Decoupling TikTok is in the vanguard of the United States’ ‘Clean Network’ initiative to drive Chinese owned apps and components out of US businesses and those of US allies. It was conceived to thwart Chinese telecoms companies Huawei Technology and ZTE in 5G markets. Announcing the initiative’s expansion earlier this week, US Secretary of State Mike Pompeo, one of the administration’s most hostile China hard-liners, said:
The Clean Network program is the Trump Administration’s comprehensive approach to guarding our citizens’ privacy and our companies’ most sensitive information from aggressive intrusions by malign actors, such as the Chinese Communist Party.
On another front, the Trump administration also announced recommendations that would lead to the long-threatened delisting of Chinese companies from US stock exchanges unless Beijing allows US regulators adequate access to their audited accounts.
Meanwhile, the imminent arrival in Taipei of US health secretary Alex Azar, the highest-level US cabinet official to visit since Washington cut ties with Taipei more than 40 years ago, may prove the most incendiary of Washington’s recent provocations.

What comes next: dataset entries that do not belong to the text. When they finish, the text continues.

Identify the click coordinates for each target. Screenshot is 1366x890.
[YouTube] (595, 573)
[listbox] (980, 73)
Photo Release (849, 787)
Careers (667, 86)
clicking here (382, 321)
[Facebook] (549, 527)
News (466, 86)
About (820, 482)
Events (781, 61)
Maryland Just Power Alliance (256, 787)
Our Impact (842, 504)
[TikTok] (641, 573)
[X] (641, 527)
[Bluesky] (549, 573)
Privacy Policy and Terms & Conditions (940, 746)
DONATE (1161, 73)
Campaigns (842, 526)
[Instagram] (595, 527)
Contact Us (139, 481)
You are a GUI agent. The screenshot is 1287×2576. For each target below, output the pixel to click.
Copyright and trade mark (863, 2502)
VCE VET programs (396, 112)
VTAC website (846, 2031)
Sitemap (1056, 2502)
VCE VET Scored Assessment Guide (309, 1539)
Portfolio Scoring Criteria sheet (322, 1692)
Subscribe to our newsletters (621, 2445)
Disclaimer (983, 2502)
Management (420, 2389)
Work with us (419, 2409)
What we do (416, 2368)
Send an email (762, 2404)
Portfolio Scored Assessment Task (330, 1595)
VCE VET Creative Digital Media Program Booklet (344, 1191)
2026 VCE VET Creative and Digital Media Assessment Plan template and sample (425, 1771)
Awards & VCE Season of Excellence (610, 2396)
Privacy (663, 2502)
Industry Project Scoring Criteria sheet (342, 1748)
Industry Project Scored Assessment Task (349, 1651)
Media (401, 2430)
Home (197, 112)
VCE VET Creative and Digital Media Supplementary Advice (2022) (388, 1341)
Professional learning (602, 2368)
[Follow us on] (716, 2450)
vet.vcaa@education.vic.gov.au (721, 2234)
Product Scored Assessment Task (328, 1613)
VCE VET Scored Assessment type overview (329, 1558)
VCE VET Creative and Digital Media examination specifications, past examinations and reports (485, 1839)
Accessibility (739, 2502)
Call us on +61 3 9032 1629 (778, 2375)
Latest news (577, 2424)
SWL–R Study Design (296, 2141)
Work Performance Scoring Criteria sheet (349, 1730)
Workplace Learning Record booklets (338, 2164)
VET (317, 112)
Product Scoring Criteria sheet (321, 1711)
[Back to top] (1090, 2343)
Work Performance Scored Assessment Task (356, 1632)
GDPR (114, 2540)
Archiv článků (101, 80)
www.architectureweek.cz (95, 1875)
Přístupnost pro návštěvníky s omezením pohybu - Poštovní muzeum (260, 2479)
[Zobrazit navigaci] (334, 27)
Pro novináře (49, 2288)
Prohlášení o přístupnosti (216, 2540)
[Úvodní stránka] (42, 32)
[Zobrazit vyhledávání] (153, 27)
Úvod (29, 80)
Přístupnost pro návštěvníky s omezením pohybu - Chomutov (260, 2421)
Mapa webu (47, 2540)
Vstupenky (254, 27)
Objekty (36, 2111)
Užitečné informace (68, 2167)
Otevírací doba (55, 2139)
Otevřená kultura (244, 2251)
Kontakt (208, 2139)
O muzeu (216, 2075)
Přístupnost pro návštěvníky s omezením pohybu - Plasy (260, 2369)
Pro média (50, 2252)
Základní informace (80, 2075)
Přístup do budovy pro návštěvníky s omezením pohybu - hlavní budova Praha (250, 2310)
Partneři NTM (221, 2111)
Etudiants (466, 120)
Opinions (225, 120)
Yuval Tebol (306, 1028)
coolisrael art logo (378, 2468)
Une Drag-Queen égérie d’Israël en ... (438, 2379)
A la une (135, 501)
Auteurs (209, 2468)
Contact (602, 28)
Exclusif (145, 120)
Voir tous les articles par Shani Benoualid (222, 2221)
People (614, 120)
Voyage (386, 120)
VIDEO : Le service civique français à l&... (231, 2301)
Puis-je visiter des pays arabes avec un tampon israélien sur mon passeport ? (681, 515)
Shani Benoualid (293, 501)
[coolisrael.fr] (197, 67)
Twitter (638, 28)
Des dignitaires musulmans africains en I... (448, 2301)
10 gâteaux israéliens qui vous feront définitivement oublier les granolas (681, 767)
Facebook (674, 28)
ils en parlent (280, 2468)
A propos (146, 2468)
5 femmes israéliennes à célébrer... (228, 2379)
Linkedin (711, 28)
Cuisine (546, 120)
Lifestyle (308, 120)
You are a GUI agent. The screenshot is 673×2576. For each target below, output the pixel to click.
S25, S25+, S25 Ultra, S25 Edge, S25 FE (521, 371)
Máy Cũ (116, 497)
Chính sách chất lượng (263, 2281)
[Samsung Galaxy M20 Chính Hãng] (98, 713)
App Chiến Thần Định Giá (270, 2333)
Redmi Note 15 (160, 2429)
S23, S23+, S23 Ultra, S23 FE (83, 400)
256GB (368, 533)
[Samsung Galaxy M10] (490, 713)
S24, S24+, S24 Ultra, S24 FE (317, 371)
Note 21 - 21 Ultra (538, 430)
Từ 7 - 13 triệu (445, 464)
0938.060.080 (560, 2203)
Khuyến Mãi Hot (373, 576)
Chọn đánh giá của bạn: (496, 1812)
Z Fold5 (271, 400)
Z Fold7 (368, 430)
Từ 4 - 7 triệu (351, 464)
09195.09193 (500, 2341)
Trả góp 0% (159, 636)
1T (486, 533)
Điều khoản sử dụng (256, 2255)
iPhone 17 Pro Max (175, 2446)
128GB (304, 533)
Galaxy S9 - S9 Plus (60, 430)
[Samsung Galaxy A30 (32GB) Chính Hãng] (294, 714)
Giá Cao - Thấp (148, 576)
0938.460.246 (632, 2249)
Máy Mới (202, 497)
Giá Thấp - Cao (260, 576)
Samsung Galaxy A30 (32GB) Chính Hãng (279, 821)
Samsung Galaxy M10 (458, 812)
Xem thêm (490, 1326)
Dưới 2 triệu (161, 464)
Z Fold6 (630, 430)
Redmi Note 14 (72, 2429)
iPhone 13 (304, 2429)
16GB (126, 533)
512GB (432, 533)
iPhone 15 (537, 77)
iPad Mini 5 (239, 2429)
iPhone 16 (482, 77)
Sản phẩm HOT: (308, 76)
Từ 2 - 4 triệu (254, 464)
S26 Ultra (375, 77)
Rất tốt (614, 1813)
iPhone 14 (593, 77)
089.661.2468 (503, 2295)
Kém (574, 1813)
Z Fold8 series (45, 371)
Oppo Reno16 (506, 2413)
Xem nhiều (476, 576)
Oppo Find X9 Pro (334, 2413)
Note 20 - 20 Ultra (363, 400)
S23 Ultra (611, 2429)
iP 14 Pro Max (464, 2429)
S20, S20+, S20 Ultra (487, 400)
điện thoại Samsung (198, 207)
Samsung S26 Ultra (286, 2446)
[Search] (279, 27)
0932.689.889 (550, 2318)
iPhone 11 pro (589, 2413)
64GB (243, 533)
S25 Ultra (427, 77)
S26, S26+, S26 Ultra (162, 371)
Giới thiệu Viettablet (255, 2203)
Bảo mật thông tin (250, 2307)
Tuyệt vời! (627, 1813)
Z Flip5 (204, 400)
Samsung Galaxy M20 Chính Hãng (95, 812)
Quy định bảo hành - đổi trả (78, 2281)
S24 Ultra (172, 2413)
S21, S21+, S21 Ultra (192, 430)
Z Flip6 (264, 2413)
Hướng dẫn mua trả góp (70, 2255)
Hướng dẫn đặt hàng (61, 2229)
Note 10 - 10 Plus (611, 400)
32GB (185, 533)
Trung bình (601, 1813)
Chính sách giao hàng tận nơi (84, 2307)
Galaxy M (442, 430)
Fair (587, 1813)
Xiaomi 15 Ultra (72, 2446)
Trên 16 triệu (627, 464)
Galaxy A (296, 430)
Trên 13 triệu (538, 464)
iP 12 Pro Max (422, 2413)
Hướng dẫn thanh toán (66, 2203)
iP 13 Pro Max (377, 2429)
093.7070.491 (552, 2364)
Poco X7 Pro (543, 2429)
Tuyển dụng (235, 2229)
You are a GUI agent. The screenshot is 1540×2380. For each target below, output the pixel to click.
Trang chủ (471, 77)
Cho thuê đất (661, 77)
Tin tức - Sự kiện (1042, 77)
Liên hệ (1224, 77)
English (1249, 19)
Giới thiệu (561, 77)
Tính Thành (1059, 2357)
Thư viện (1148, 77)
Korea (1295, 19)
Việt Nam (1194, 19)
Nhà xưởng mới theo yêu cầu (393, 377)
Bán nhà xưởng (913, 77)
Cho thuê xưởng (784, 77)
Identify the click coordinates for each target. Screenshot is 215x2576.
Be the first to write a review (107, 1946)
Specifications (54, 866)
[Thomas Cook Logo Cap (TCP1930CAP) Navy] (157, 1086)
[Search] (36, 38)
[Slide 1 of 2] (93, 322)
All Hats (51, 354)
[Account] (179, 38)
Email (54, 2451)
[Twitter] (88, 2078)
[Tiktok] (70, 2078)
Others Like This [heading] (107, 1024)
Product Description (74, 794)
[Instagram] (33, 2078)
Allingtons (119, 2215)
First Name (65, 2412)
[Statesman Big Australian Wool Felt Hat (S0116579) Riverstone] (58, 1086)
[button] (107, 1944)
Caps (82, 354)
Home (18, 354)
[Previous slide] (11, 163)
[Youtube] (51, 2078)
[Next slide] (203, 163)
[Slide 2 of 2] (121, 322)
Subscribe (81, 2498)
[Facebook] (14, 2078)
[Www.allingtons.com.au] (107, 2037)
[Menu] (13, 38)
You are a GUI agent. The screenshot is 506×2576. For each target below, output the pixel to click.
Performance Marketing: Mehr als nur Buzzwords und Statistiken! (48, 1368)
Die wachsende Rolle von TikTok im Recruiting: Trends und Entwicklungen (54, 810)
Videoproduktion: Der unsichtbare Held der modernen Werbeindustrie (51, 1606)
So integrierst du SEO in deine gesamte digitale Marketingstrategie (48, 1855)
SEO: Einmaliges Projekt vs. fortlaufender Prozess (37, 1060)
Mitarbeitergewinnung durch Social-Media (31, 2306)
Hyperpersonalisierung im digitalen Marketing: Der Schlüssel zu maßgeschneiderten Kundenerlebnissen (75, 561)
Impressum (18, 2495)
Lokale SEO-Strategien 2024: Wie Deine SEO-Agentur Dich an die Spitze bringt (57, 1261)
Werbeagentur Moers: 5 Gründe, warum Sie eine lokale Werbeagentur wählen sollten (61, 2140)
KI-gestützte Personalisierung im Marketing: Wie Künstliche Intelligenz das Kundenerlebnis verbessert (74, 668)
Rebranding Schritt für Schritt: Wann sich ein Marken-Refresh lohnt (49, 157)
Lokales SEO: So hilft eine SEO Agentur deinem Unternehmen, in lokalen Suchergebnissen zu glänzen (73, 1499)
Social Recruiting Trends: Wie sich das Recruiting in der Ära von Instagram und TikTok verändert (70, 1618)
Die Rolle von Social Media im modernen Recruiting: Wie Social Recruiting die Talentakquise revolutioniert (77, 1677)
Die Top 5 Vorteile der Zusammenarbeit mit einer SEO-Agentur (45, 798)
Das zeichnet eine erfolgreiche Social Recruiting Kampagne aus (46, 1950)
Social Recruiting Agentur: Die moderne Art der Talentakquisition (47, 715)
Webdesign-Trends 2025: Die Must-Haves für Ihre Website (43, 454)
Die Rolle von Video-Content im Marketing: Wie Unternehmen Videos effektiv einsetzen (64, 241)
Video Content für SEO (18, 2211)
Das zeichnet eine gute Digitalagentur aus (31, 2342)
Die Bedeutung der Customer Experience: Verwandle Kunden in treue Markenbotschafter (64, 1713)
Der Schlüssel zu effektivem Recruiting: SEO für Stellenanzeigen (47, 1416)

That may finally test Beijing’s patience. So far, its public response has been firm but measured, as it has been to each successive provocation from Washington. Wolf diplomacy has been held back. Yang Jiechi, the Politburo member who is the Party’s leading foreign policy strategist, gave an olive-branch speech on US-China relations on Friday, following on speeches and interviews given by Foreign Minister Wang Yi in the same vein. Large-scale purchases of US agricultural produce have also been made to keep the US-China Phase One Trade Agreement alive, with the first round of high-level progress-monitoring talks still possible.
One interpretation of the intensifying of the US administration’s actions is that the president believes continuing to pile pressure on China will be a winning tactic in the run-up to the November election in which he is trailing Democratic candidate Joe Biden in the polls. Another is that the China hawks in the White House, fearful that Trump will not be re-elected in November, are putting in place a web of containment measures that will carry over into the new administration, embedding a de facto ‘cold war’.
Strong anti-China policies would resonate with voters in the United States, where unfavourable views of China have climbed rapidly among both parties over the past year, according to the latest survey by the Pew Research Center published at the end of last month. Eighty-three per cent of Republicans and 68% of Democrats said they had an unfavourable view of China, record highs for both groups. However, only one-third of Democrats say that it is more important to get tougher with China than to build a stronger relationship with it, against two-thirds of Republicans. At 38%, Republicans are also twice as likely as Democrats to describe China as ‘an enemy’.
Beijing’s strategy of taking it on the chin until November in the hope of a change of administration in the US makes sense in that light, as do US intelligence reports that Chinese disinformation campaigns are being deployed in the Biden cause. If it could ever be done, it would make for a fascinating case study to see how they negated Russian disinformation the intelligence reports say is being used to promote a Trump re-election.